Exactly reproduce each record listed below.

(Pixel coordinate grounding data)
*-*-*

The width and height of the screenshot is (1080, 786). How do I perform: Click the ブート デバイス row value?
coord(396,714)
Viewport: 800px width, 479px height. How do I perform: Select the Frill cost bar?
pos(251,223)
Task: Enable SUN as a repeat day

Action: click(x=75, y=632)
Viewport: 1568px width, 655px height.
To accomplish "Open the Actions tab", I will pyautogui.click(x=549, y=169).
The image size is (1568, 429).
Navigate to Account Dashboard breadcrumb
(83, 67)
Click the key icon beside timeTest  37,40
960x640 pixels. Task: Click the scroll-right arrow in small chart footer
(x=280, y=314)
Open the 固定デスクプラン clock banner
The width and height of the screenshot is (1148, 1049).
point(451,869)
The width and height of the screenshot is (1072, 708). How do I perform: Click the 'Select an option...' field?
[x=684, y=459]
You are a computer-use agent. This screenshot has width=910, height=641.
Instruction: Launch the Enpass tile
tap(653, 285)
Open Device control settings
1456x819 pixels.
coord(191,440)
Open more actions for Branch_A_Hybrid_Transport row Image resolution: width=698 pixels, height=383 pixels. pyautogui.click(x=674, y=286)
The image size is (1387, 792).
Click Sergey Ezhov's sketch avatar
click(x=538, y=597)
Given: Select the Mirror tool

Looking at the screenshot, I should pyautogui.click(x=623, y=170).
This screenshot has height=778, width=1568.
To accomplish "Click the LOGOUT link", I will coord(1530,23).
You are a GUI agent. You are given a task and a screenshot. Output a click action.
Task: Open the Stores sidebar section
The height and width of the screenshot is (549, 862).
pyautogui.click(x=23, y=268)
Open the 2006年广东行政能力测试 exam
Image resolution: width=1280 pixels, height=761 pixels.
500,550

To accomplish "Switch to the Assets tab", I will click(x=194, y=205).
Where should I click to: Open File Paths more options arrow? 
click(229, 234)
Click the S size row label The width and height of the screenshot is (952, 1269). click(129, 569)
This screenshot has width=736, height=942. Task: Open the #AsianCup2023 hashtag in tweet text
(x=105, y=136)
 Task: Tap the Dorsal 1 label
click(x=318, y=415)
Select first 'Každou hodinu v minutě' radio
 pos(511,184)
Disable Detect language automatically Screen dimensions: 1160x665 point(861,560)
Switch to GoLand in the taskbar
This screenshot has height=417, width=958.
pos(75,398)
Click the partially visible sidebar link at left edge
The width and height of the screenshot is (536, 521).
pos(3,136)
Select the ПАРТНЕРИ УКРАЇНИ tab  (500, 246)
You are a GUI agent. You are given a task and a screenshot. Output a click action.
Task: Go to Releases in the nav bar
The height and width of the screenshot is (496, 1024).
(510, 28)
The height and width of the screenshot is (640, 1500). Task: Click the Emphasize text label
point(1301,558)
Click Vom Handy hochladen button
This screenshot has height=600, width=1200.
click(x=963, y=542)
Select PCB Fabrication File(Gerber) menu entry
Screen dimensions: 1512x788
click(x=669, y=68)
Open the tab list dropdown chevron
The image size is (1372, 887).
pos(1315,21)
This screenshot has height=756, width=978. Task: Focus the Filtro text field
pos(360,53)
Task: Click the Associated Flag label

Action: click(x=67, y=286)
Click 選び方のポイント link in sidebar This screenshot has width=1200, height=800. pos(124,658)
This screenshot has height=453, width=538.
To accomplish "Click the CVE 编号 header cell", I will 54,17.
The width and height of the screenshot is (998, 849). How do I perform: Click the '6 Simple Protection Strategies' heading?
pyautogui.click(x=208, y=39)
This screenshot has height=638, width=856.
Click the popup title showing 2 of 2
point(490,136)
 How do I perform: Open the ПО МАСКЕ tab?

*-*-*

YOUR SOLUTION:
The width and height of the screenshot is (1080, 786). How do I perform: Click the ブート デバイス row value?
coord(396,714)
Viewport: 800px width, 479px height. How do I perform: Select the Frill cost bar?
pos(251,223)
Task: Enable SUN as a repeat day

Action: click(x=75, y=632)
Viewport: 1568px width, 655px height.
To accomplish "Open the Actions tab", I will pyautogui.click(x=549, y=169).
The image size is (1568, 429).
Navigate to Account Dashboard breadcrumb
(83, 67)
Click the key icon beside timeTest  37,40
960x640 pixels. Task: Click the scroll-right arrow in small chart footer
(x=280, y=314)
Open the 固定デスクプラン clock banner
The width and height of the screenshot is (1148, 1049).
point(451,869)
The width and height of the screenshot is (1072, 708). How do I perform: Click the 'Select an option...' field?
[x=684, y=459]
You are a computer-use agent. This screenshot has width=910, height=641.
Instruction: Launch the Enpass tile
tap(653, 285)
Open Device control settings
1456x819 pixels.
coord(191,440)
Open more actions for Branch_A_Hybrid_Transport row Image resolution: width=698 pixels, height=383 pixels. pyautogui.click(x=674, y=286)
The image size is (1387, 792).
Click Sergey Ezhov's sketch avatar
click(x=538, y=597)
Given: Select the Mirror tool

Looking at the screenshot, I should pyautogui.click(x=623, y=170).
This screenshot has height=778, width=1568.
To accomplish "Click the LOGOUT link", I will coord(1530,23).
You are a GUI agent. You are given a task and a screenshot. Output a click action.
Task: Open the Stores sidebar section
The height and width of the screenshot is (549, 862).
pyautogui.click(x=23, y=268)
Open the 2006年广东行政能力测试 exam
Image resolution: width=1280 pixels, height=761 pixels.
500,550

To accomplish "Switch to the Assets tab", I will click(x=194, y=205).
Where should I click to: Open File Paths more options arrow? 
click(229, 234)
Click the S size row label The width and height of the screenshot is (952, 1269). click(129, 569)
This screenshot has width=736, height=942. Task: Open the #AsianCup2023 hashtag in tweet text
(x=105, y=136)
 Task: Tap the Dorsal 1 label
click(x=318, y=415)
Select first 'Každou hodinu v minutě' radio
 pos(511,184)
Disable Detect language automatically Screen dimensions: 1160x665 point(861,560)
Switch to GoLand in the taskbar
This screenshot has height=417, width=958.
pos(75,398)
Click the partially visible sidebar link at left edge
The width and height of the screenshot is (536, 521).
pos(3,136)
Select the ПАРТНЕРИ УКРАЇНИ tab  (500, 246)
You are a GUI agent. You are given a task and a screenshot. Output a click action.
Task: Go to Releases in the nav bar
The height and width of the screenshot is (496, 1024).
(510, 28)
The height and width of the screenshot is (640, 1500). Task: Click the Emphasize text label
point(1301,558)
Click Vom Handy hochladen button
This screenshot has height=600, width=1200.
click(x=963, y=542)
Select PCB Fabrication File(Gerber) menu entry
Screen dimensions: 1512x788
click(x=669, y=68)
Open the tab list dropdown chevron
The image size is (1372, 887).
pos(1315,21)
This screenshot has height=756, width=978. Task: Focus the Filtro text field
pos(360,53)
Task: Click the Associated Flag label

Action: click(x=67, y=286)
Click 選び方のポイント link in sidebar This screenshot has width=1200, height=800. pos(124,658)
This screenshot has height=453, width=538.
To accomplish "Click the CVE 编号 header cell", I will 54,17.
The width and height of the screenshot is (998, 849). How do I perform: Click the '6 Simple Protection Strategies' heading?
pyautogui.click(x=208, y=39)
This screenshot has height=638, width=856.
Click the popup title showing 2 of 2
point(490,136)
 How do I perform: Open the ПО МАСКЕ tab?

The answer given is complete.